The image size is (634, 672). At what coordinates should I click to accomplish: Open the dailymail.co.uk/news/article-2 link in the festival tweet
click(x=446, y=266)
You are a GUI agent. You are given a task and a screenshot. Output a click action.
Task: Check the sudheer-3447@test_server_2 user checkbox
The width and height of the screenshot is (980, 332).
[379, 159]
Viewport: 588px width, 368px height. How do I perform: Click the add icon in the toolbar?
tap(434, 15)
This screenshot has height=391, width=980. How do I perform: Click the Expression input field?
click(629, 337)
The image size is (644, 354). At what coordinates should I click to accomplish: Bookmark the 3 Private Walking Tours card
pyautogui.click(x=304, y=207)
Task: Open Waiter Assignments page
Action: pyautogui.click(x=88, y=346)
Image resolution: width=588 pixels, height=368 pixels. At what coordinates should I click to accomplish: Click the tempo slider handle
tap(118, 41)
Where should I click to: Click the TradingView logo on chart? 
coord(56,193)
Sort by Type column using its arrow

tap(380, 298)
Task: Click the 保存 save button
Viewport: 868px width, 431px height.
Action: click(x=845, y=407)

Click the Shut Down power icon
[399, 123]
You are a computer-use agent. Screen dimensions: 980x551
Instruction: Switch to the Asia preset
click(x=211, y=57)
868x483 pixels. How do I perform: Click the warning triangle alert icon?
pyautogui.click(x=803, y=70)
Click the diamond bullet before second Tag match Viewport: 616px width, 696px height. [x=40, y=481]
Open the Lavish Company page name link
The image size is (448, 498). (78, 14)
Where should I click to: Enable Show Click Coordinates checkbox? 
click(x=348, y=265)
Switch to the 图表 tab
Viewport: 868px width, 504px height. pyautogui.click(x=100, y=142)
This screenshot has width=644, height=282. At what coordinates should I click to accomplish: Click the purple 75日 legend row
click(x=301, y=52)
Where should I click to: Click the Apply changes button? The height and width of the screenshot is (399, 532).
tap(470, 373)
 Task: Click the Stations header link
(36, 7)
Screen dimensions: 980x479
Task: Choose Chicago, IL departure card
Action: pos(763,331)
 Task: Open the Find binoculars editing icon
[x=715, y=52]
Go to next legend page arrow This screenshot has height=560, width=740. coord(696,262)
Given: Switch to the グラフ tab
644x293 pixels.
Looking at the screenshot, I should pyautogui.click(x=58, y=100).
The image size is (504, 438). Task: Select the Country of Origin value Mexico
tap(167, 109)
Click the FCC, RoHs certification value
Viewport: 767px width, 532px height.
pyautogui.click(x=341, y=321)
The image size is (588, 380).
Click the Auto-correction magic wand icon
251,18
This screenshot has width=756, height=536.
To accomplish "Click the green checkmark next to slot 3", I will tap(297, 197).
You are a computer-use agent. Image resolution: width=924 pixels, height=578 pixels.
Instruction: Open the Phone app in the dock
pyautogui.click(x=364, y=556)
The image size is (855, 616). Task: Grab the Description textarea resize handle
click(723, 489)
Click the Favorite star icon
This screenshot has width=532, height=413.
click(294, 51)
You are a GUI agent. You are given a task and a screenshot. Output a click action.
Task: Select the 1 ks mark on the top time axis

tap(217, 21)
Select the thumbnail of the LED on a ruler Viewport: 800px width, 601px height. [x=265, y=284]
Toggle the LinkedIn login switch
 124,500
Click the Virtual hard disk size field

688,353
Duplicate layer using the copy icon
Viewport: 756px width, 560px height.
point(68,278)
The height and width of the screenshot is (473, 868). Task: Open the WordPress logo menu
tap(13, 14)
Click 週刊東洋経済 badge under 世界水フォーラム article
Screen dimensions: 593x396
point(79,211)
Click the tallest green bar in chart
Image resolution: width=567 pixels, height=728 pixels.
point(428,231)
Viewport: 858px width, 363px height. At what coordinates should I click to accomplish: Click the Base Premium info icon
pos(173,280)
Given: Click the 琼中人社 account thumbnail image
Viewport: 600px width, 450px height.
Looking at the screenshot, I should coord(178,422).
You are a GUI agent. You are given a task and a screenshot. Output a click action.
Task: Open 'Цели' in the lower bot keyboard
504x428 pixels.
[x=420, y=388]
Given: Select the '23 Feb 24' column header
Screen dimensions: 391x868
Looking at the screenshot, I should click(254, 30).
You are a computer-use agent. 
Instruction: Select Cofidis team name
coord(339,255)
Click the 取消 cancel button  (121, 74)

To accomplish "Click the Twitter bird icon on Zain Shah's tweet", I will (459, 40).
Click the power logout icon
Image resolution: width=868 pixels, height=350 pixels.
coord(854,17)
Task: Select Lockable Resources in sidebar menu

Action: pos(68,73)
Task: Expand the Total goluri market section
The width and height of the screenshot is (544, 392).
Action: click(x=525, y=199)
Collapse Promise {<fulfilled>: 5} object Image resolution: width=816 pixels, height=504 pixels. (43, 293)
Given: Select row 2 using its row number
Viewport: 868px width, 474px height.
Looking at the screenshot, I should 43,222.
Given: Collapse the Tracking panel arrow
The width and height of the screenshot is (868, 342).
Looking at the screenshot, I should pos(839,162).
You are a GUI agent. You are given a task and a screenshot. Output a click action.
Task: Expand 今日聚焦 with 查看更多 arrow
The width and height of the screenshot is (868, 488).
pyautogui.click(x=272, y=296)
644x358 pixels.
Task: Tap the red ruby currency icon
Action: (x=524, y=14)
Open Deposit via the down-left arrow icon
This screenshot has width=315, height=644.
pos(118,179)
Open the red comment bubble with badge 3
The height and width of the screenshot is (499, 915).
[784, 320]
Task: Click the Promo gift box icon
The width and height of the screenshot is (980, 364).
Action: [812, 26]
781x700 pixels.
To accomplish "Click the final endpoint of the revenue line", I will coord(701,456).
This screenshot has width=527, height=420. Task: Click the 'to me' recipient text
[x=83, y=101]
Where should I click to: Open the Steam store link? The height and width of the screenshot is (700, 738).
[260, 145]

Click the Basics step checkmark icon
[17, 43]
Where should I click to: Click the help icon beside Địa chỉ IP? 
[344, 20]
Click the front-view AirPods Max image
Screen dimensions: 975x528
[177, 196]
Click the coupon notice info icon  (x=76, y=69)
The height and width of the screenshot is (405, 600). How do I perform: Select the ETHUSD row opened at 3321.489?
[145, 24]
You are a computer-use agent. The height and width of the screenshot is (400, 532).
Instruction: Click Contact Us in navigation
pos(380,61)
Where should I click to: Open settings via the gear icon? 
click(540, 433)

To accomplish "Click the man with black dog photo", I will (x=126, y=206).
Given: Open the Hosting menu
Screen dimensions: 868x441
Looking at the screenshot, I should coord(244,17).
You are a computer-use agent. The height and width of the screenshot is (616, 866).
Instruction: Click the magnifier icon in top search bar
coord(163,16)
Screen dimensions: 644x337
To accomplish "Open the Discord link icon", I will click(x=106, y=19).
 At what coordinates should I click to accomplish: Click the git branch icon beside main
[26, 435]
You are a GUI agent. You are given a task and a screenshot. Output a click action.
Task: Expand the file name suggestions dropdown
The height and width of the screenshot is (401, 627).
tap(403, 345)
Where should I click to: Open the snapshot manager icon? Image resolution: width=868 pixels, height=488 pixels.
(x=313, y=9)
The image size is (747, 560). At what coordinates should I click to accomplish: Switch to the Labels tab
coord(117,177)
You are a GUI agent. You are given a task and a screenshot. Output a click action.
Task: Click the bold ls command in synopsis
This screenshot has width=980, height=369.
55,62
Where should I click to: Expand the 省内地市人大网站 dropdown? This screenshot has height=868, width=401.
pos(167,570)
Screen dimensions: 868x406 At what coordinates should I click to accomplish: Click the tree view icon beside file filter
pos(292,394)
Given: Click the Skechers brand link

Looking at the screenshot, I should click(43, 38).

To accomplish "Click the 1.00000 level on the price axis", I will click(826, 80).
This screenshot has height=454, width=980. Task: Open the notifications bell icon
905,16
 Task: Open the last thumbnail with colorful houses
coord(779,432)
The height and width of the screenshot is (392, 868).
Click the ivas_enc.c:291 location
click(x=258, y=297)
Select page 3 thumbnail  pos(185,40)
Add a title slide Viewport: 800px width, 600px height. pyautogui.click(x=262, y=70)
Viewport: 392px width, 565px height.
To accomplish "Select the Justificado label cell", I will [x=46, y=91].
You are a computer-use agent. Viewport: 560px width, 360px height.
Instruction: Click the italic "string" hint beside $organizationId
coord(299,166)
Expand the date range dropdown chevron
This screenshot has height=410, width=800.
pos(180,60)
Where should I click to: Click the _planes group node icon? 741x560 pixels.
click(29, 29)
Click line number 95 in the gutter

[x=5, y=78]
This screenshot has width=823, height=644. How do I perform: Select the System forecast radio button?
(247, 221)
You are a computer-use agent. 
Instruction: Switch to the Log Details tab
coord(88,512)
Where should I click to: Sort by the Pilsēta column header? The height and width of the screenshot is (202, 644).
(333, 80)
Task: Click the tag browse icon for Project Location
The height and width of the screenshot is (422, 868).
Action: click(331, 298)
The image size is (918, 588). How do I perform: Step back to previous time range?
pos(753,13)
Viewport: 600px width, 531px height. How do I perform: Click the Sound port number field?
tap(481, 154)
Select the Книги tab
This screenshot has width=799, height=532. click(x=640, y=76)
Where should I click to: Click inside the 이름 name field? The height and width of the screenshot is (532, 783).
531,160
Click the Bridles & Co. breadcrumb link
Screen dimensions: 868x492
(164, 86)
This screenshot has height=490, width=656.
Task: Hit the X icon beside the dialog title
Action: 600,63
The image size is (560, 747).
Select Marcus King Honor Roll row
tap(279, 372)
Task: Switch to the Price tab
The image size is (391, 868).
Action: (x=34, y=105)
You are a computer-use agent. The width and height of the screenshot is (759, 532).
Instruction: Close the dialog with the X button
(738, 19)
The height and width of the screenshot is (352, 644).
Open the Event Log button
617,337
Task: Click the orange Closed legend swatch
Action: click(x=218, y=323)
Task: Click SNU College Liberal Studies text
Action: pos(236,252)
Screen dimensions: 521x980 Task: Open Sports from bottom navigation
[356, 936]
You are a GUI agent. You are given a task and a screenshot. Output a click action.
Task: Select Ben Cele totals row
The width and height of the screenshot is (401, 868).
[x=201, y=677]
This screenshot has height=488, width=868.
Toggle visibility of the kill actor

○ ○ ○ ○ ○

> _WORK REQUEST_
Go through the data and return each line where the word "next" appears.

> _ANSWER TO THE PROBLEM_
Go to next legend page arrow This screenshot has height=560, width=740. coord(696,262)
To accomplish "Click the green checkmark next to slot 3", I will tap(297, 197).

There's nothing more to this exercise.